EXERCISE:
State how many lines in the records below contain the word "Click". Give only the number.

EXCERPTED DATA:
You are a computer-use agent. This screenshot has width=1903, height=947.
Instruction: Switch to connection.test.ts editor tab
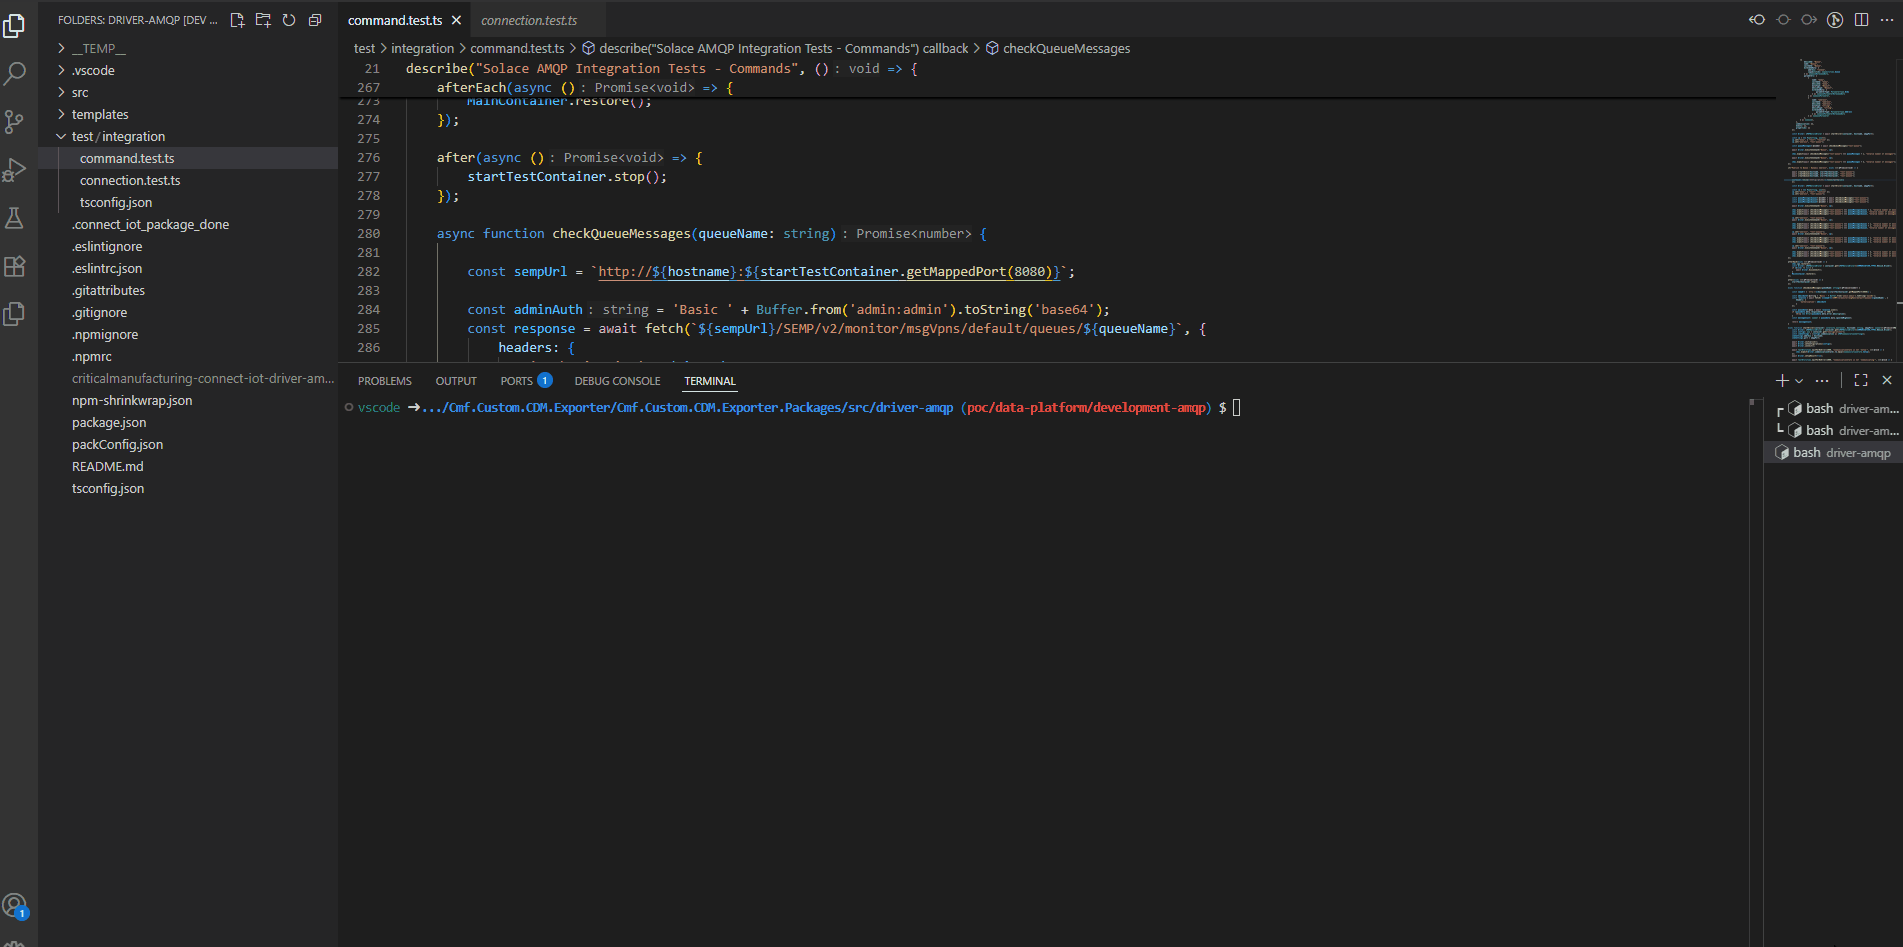point(529,20)
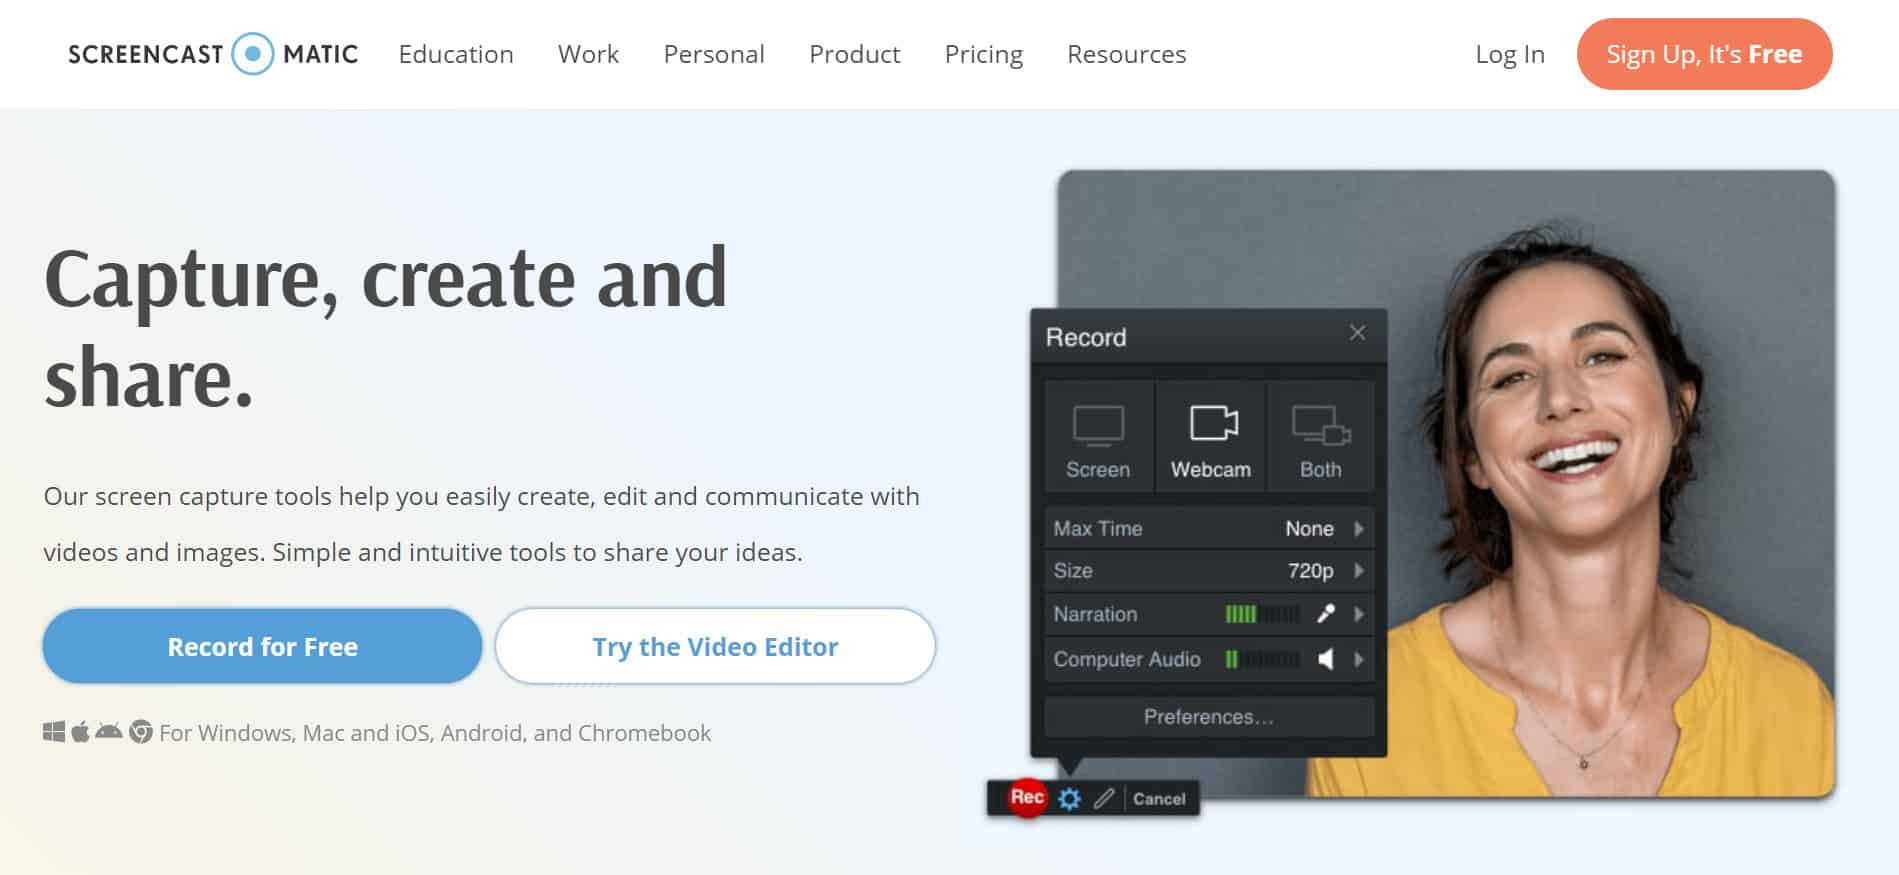Image resolution: width=1899 pixels, height=875 pixels.
Task: Click the Record for Free button
Action: tap(262, 647)
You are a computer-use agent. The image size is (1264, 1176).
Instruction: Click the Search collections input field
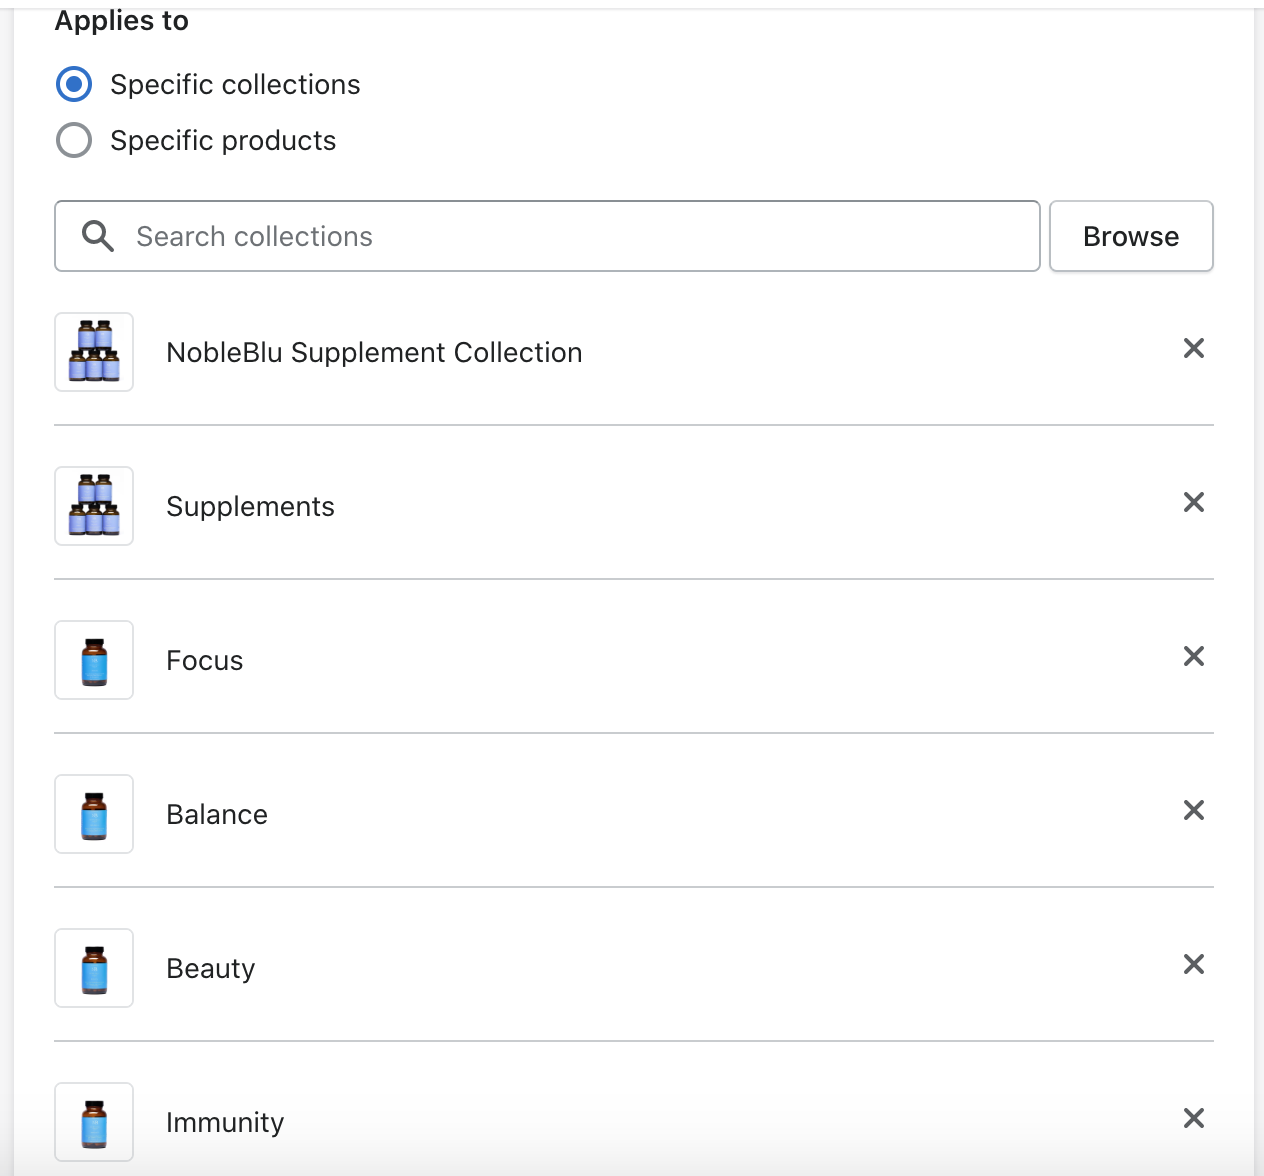580,236
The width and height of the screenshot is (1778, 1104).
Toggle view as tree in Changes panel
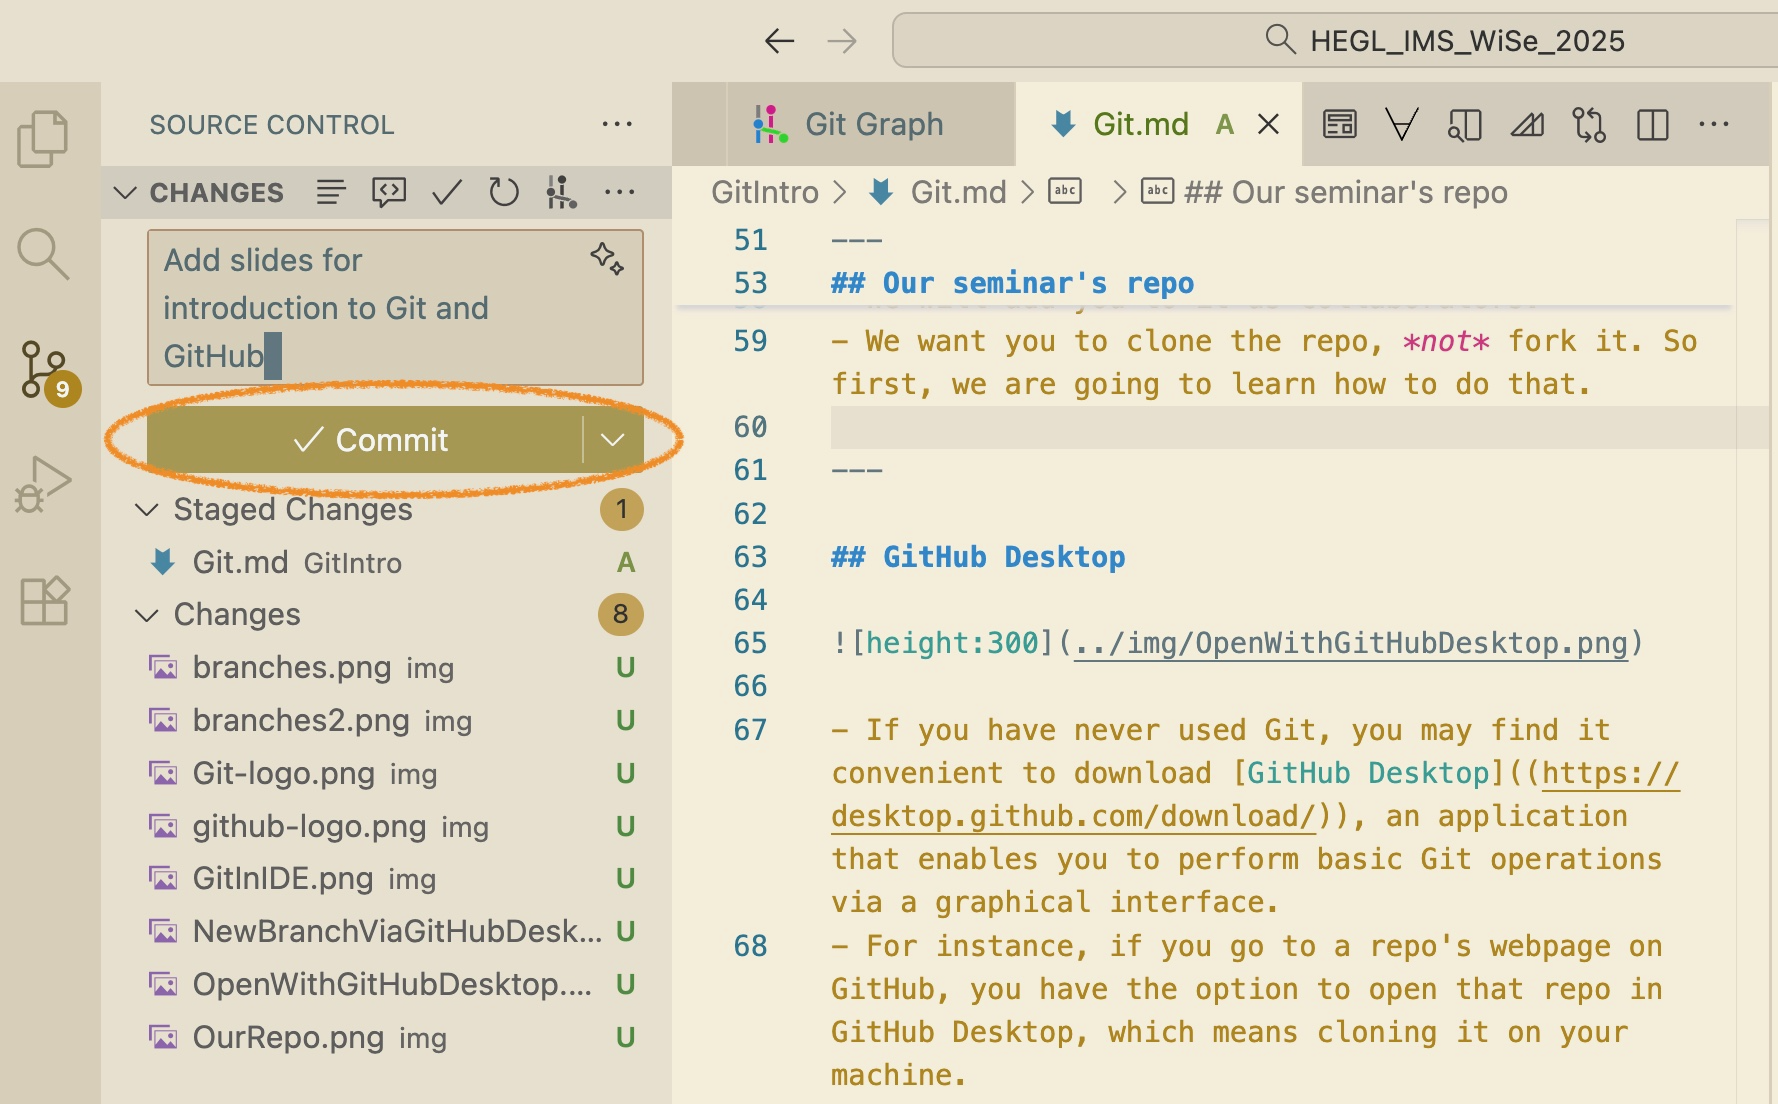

THE RESULT:
2